First, thanks for building this tool!
I fully appreciate that colored terminal output is hard, just sharing an example that affects me.
I find it difficult to use 2-column diff output in the terminal; 80 cols is not wide enough for it,
and 160+ cols is too wide to be readable (too much horizontal distance to scan, making it hard work to read), so I use the inline diff style.

Here's how it renders in my terminal with syntax highlighting enabled:

image

My terminal is set to display regular bold text as tomato red, which is something I picked up in the 90's with xterm and have carried with me since then. In this case, the bold colors from the syntax highlighting show unchanged text in red which is undesirable because it suggests that that text was removed/changed.

It's pretty hard to visually parse the above.

Here's how it looks with syntax highlighting disabled:

image

the content is less distracting, but it is still difficult to intuit at a glance which parts of the output are the filename and, more importantly, it looks like the changed lines are actually doubled up because the distinguishing part of the line is just the changed colors all the way over on the left.
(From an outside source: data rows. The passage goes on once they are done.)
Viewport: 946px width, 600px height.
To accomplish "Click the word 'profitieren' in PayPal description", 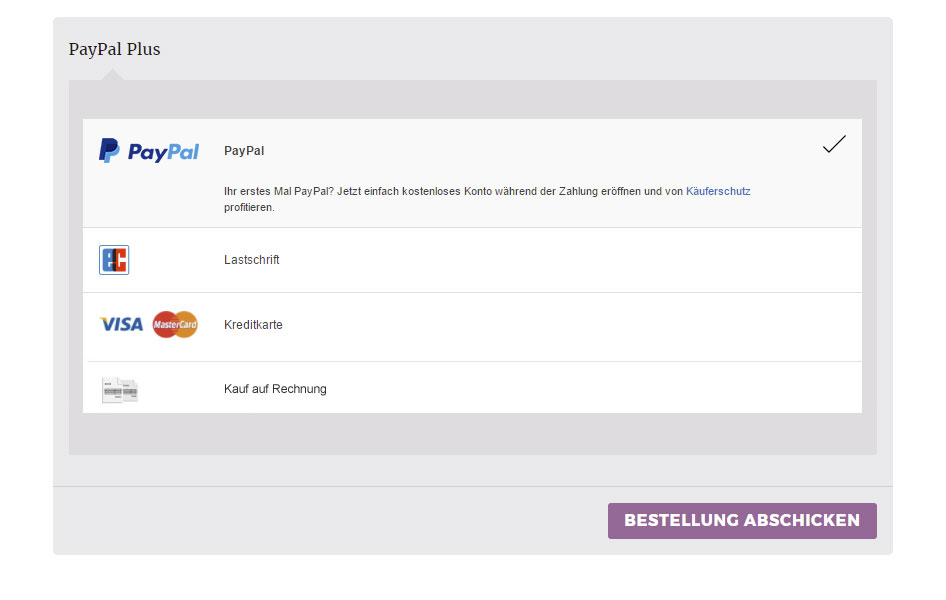I will coord(249,208).
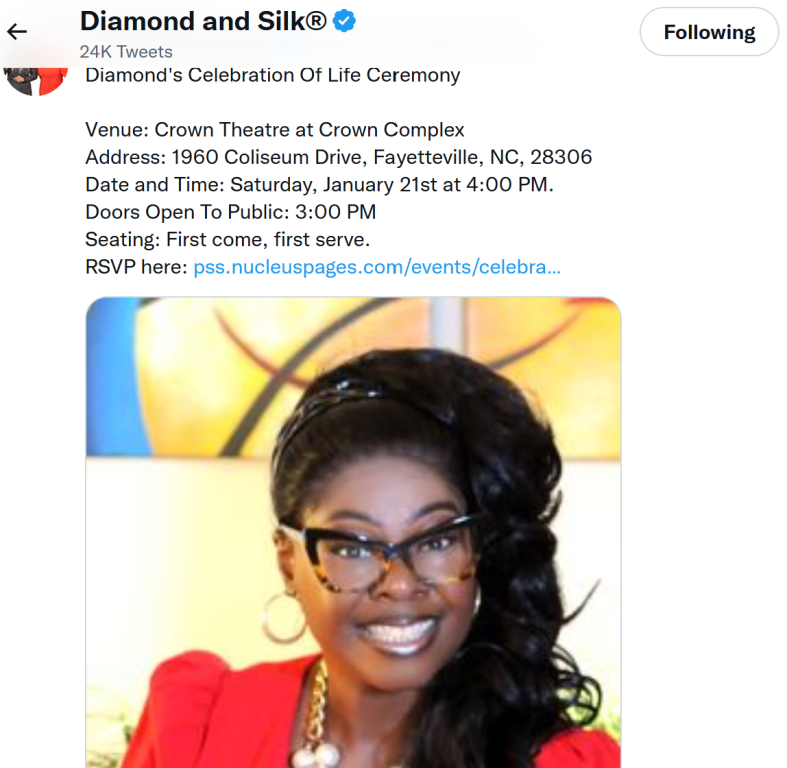Go back using the left arrow
This screenshot has width=787, height=768.
point(17,32)
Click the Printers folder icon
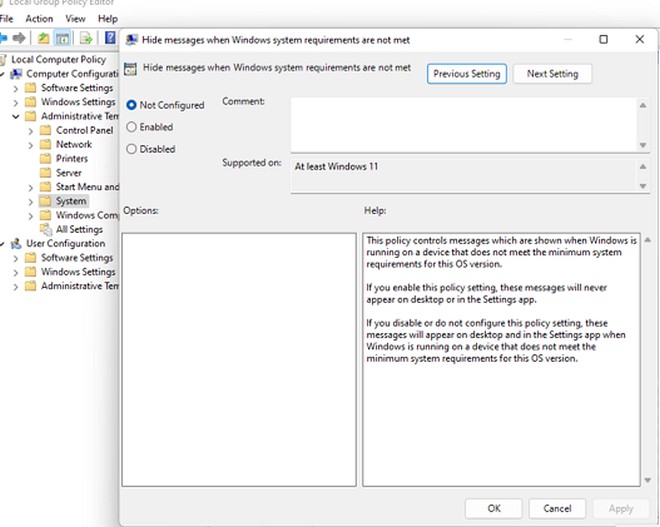This screenshot has width=660, height=527. point(45,159)
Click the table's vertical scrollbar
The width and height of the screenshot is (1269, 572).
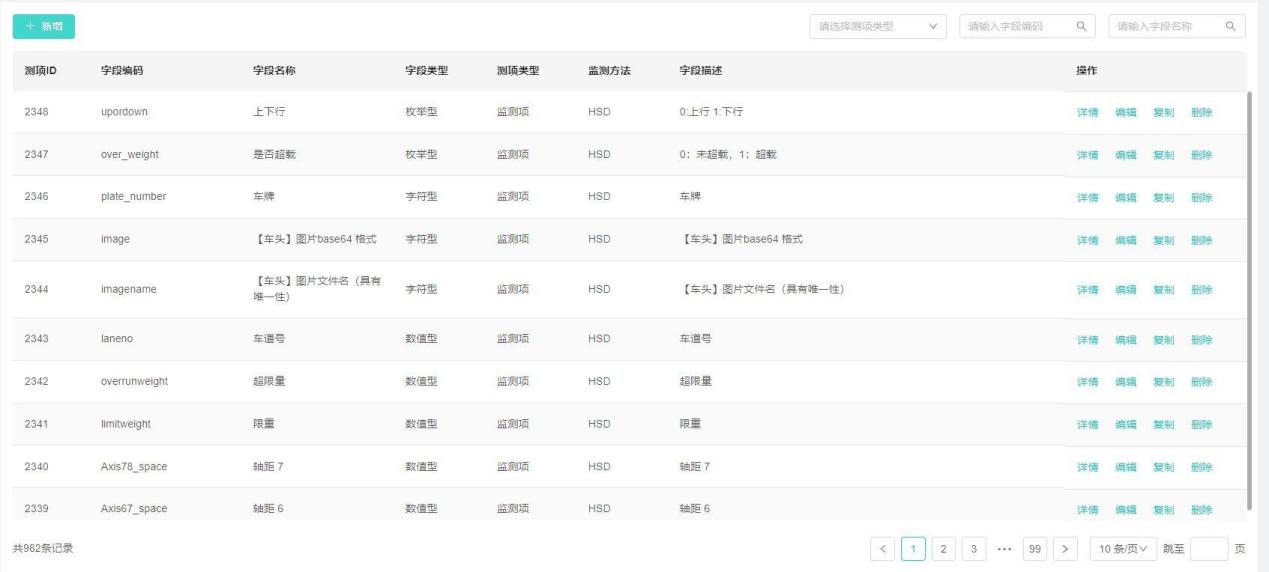[x=1250, y=300]
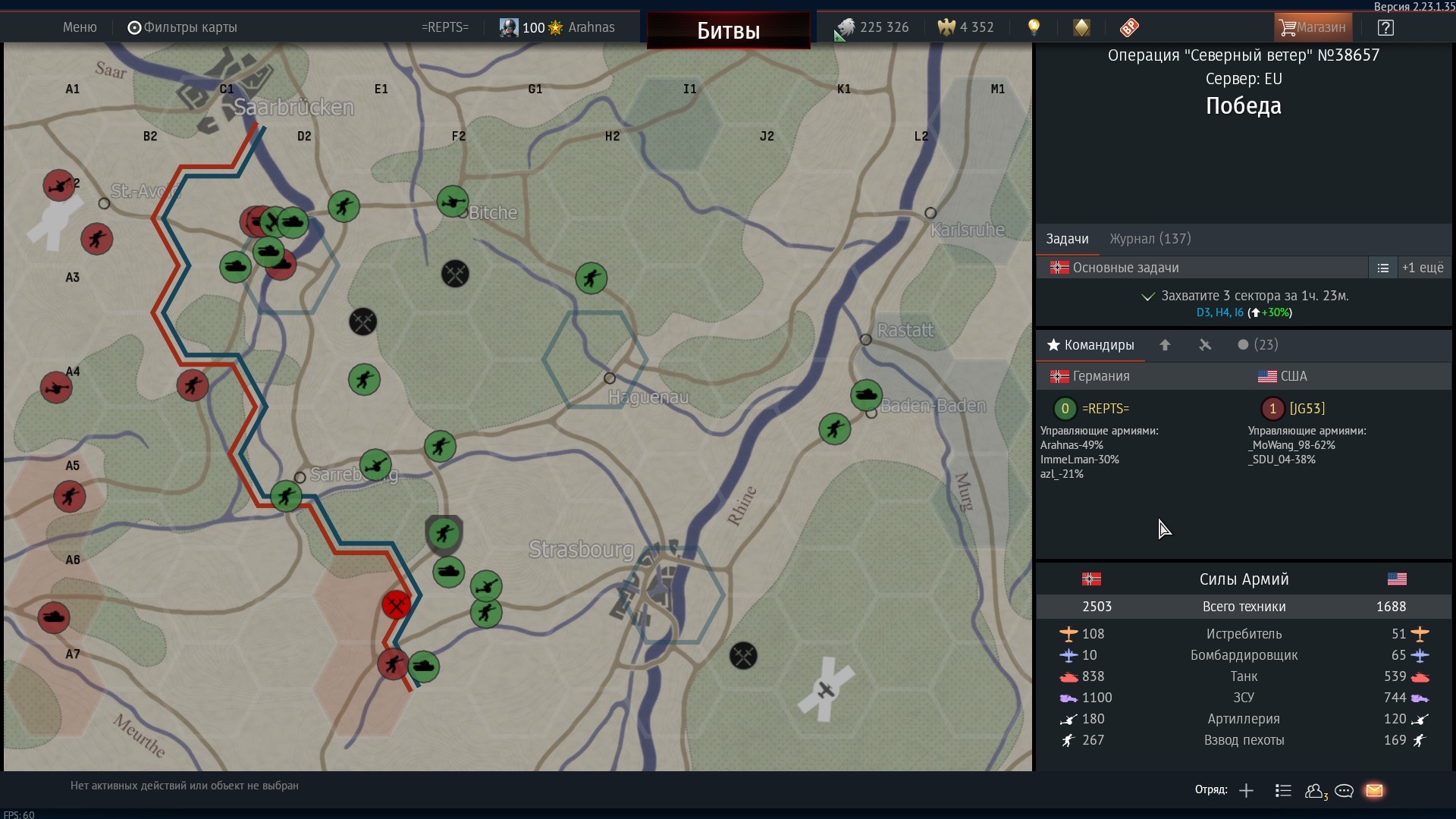Click the lightbulb hints icon
The height and width of the screenshot is (819, 1456).
pos(1034,27)
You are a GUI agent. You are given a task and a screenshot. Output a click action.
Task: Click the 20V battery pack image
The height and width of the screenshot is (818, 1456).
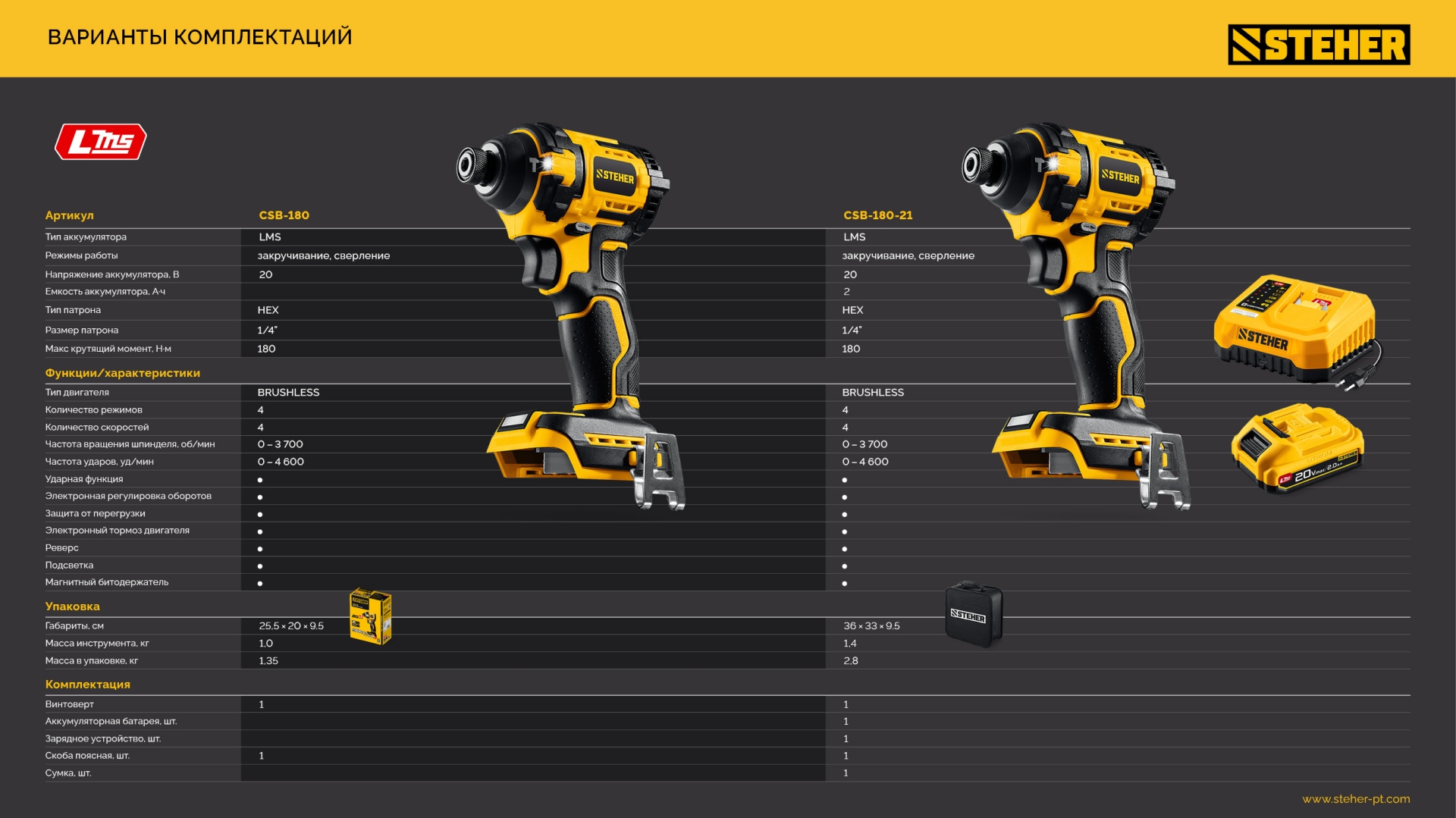[x=1297, y=449]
Here's how my vanilla git diff renders; I find this much more readable at-a-glance even though it is more work to parse out specifically what in the line changed:

image

I personally find the use of bold+green in the difftastic output to be super bright and uncomfortable to read with a full screen of additions. You can see from the screen shots above that the regular git output is not such a bright green. I would love to have some control over this, as this sort of thing is very subjective.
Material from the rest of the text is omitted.